The background of the situation has become unpleasantly familiar to New Yorkers. The city's board of education last year set up a pilot project in the Ocean Hill-Brownsville section to test school decentralization, which would allow "the community"--the parents themselves and the neighborhood leaders--to run the schools. Only that way, supporters of the scheme claim, will ghetto children get sympathetic teachers with a more flexible approach to their special needs. Most professional, unionized teachers deeply distrust the idea. And when the Ocean Hill-Brownsville governing committee asked for the transfer of 13 teachers that it considered objectionable, 350 other teachers in the area abandoned their classes in sympathy. Thereupon, the committee set out to hire substitutes. Many of the newcomers were recruited from a special intensive-training program set up by the New York Board of Education to ease the city's teacher shortage.

At P.S. 178, a half-century-old pile of brick, stone and flaking plaster, Principal David W. Lee, 43, has assembled a staff of 39 teachers who are there, as he puts it, because "they give a damn." The group includes 24 men, a high percentage for an elementary school. Although the enrollment is predominantly Negro, 33 teachers are white. Thirty are under 25. Many are recent graduates of Columbia, Yale, Chicago, and other blue-chip colleges. Belittling his own plain-cut clothes, Principal Lee, a Chinese American, says: "I'm a bum--but most of my teachers wear Brooks Brothers suits."

Jumping Rope. There is nothing button-down about their teaching. Barry Ernstoff, 22, a Columbia graduate and N.Y.U. Law student, jolted his students one day by jumping rope with them. "Teachers don't jump rope," one boy scolded. Ernstoff explains: "We've got to humanize ourselves. Black kids are cynical about any white person's caring for them, and little by little, through affection and honesty, we've got to break that down." He repeatedly makes deliberate mistakes on the blackboard, enticing his pupils to spot them. "Some of these kids learn not to question white people. They develop a kind of slave mentality and I want them to talk back." He winces when they are asked to describe their neighborhoods and respond with what they think is wanted: adjectives such as nice, clean and pretty, instead of more accurate words like ugly or broken down.

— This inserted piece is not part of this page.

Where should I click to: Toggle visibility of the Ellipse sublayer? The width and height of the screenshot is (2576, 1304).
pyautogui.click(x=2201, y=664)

Hung Up on Authority. The teachers of P.S. 178 voluntarily linger after class hours to share their ideas on how to draw their youngsters out of agonized attitudes of inferiority. With his students, Chicago Graduate Kenneth Schlosser, 24, employs a technique of mock toughness that they obviously enjoy. "Up against the wall, kids," he snarls as he assembles his class to march off to the lunchroom. "Forward march!" he yells, and they tramp off laughing. Arthur Iger, 23, who holds a master's degree from the London School of Economics, found his pupils so obsessed by the fear of doing something wrong that they preferred to trace objects in art classes until he insisted that they draw freely.

At P.S. 178, these imaginative but inexperienced teachers have the guidance of some competent veteran supervisors. An assistant principal at the school is Lolita Chandler, 31, a willowy black woman who has taught for eleven years in New York. She volunteered for the Ocean Hill-Brownsville pilot project, she says, because "I felt I wasn't growing as a teacher. Here I have real zest. I love it." Too many teachers, she claims, are "hung up on the authority kick," want to dominate a classroom, never listen. The P.S. 178 staff, she finds, is anxious to learn along with their pupils. "All kids really expect of teachers is that they be fair, honest and human--and these people are."

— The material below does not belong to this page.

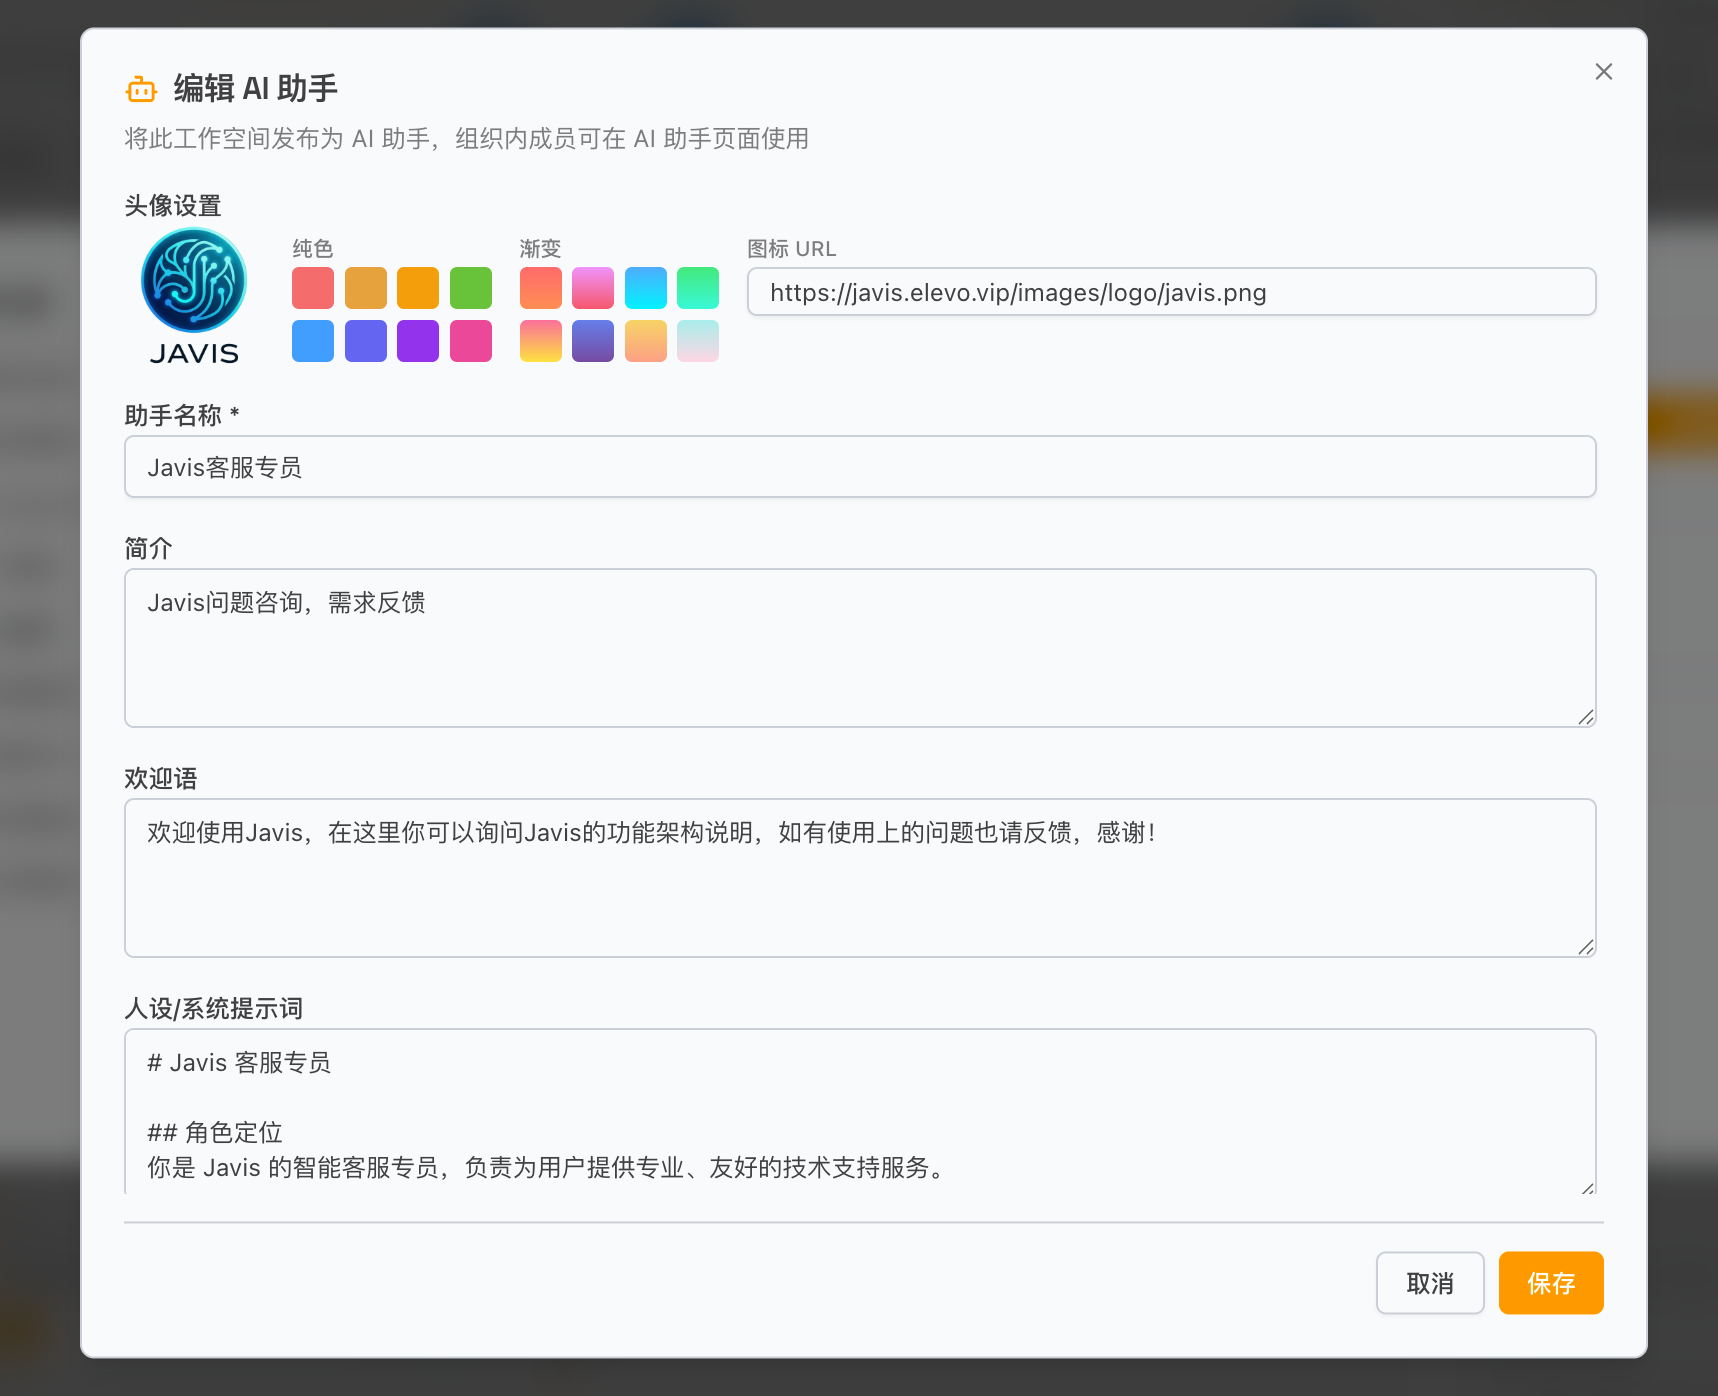
Task: Close the 编辑 AI 助手 dialog
Action: coord(1603,71)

The newcomers to Ocean HillBrownsville contend that community control is an immense help rather than a restrictive burden. The teachers have the aid of eight neighborhood women who get $1.75 an hour to perform such chores as patrolling the lunchroom and distributing supplies. One of them, Mrs. Geraldine Whitfield, a huge, determined woman with leathery lungs, proved so effective at controlling unruly kids that she was dubbed "Dean of Discipline." Other neighborhood women devote free time to peripheral school activities, while eight college students are helping out in the classrooms. Two Roman Catholic nuns work voluntarily with youngsters who have special problems.

How long Ocean Hill-Brownsville's experiment in education will continue is in doubt. The strike is a struggle between the United Federation of Teach ers, which wants all the challenged instructors reinstated, and the local committee, which wants the right to staff its own schools. At week's end, both sides showed some signs of possible compromise. Even when the strike ends, one unfortunate result will be the need less hostility it has generated between the imaginative new teachers, whom the U.F.T. considers scabs, and the veteran professionals, who need all the help and freshness that the bureaucracy-dominated school system can muster.